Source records
● ● ● ● ●
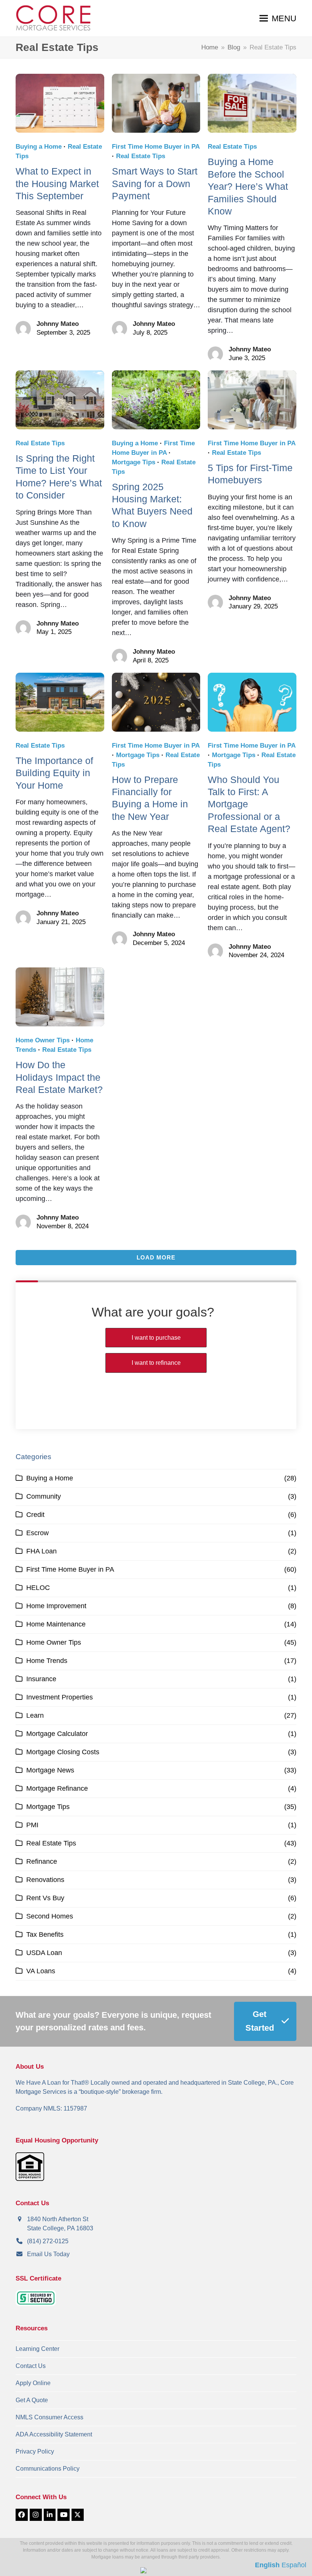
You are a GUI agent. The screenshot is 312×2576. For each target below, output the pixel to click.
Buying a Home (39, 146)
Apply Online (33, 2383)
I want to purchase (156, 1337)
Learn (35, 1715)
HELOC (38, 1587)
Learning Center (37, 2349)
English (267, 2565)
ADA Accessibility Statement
● ● ● ● ●
● **WHAT YOU NEED TO DO**
Set the data above down again exactly as given, with no pictures.

● **WRITTEN ANSWER**
You are a GUI agent. The screenshot is 312×2576. For each target below, output the pixel to click.
Buying a Home (39, 146)
Apply Online (33, 2383)
I want to purchase (156, 1337)
Learn (35, 1715)
HELOC (38, 1587)
Learning Center (37, 2349)
English (267, 2565)
ADA Accessibility Statement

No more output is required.